Only the lines from the one containing "Select the Processes navigation item" to the end of the records belong in the answer; repeat them exactly and drop the pictures.

Start of Records provided

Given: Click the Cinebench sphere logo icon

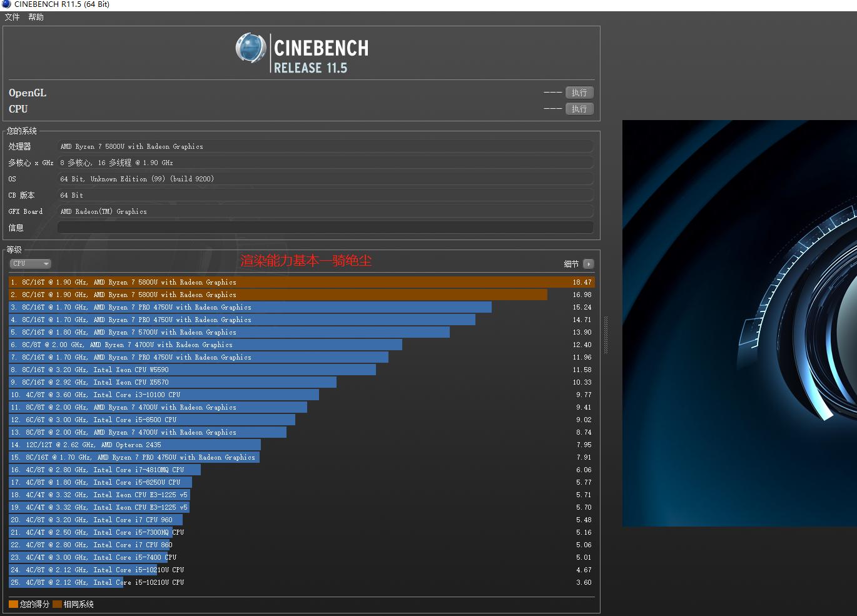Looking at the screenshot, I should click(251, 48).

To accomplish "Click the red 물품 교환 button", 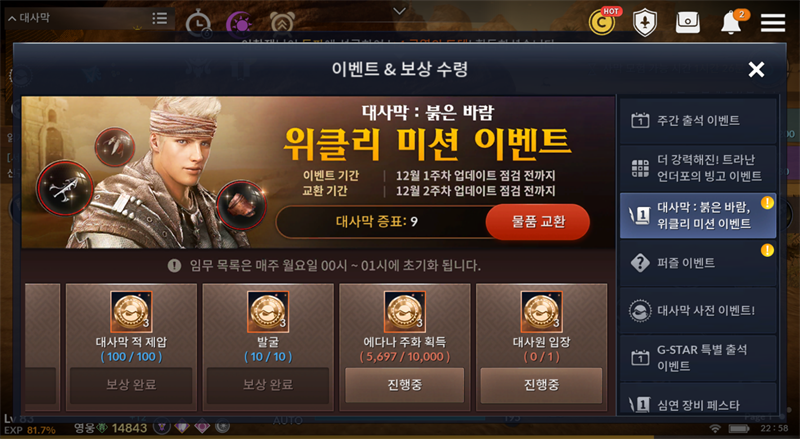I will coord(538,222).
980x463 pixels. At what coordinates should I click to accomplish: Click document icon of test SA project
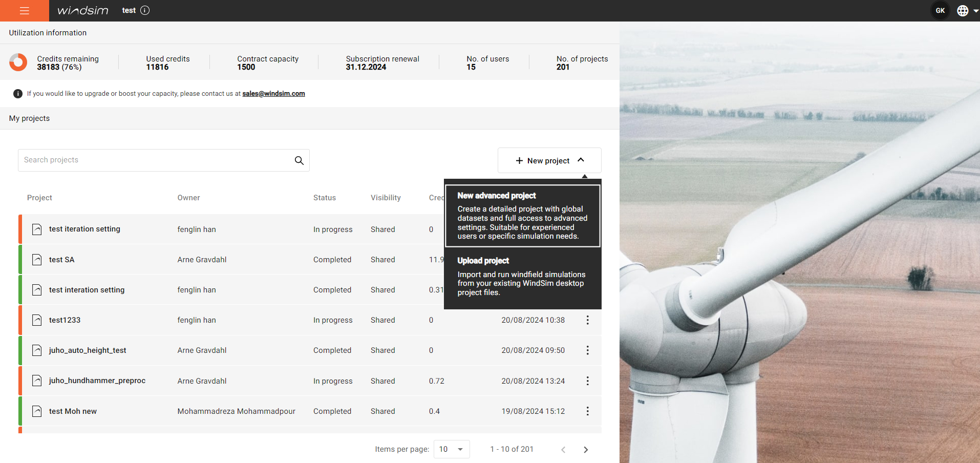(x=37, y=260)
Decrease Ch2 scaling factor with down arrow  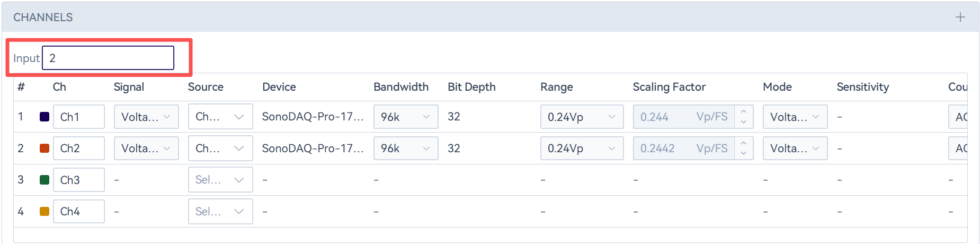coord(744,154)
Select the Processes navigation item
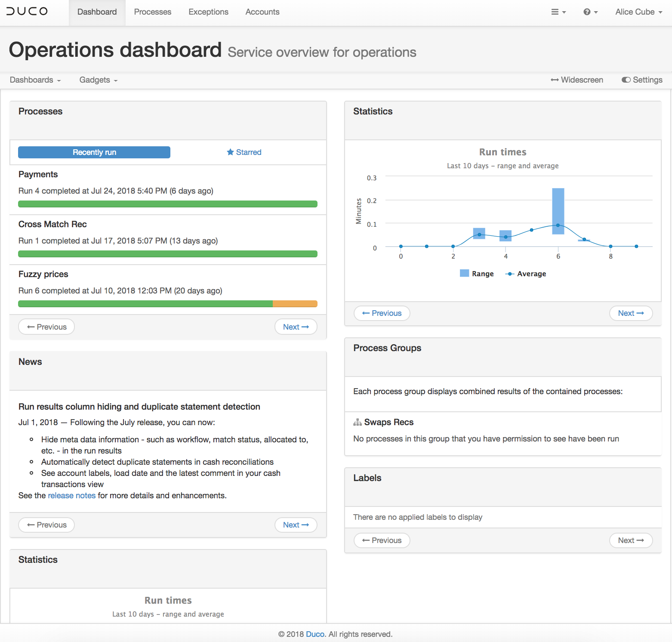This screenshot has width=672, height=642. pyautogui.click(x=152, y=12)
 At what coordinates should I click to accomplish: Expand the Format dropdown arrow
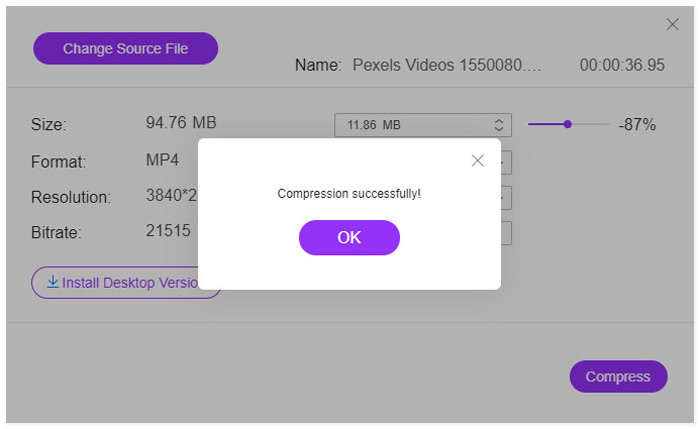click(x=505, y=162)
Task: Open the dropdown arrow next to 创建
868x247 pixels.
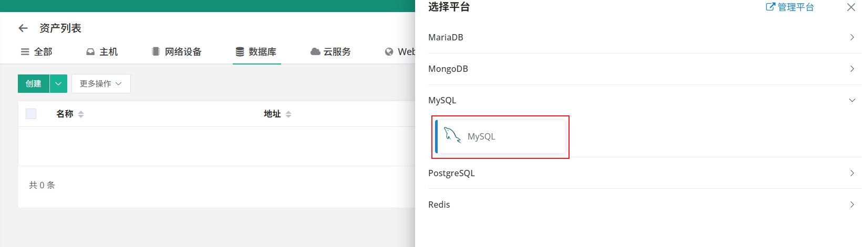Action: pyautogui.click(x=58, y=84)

End of Records provided

§ **Response to this exercise**
Select the Processes navigation item
This screenshot has width=672, height=642. pyautogui.click(x=152, y=12)
 At what coordinates should I click to accomplish: Expand the Format dropdown arrow
click(x=505, y=162)
Task: Open the dropdown arrow next to 创建
868x247 pixels.
Action: pyautogui.click(x=58, y=84)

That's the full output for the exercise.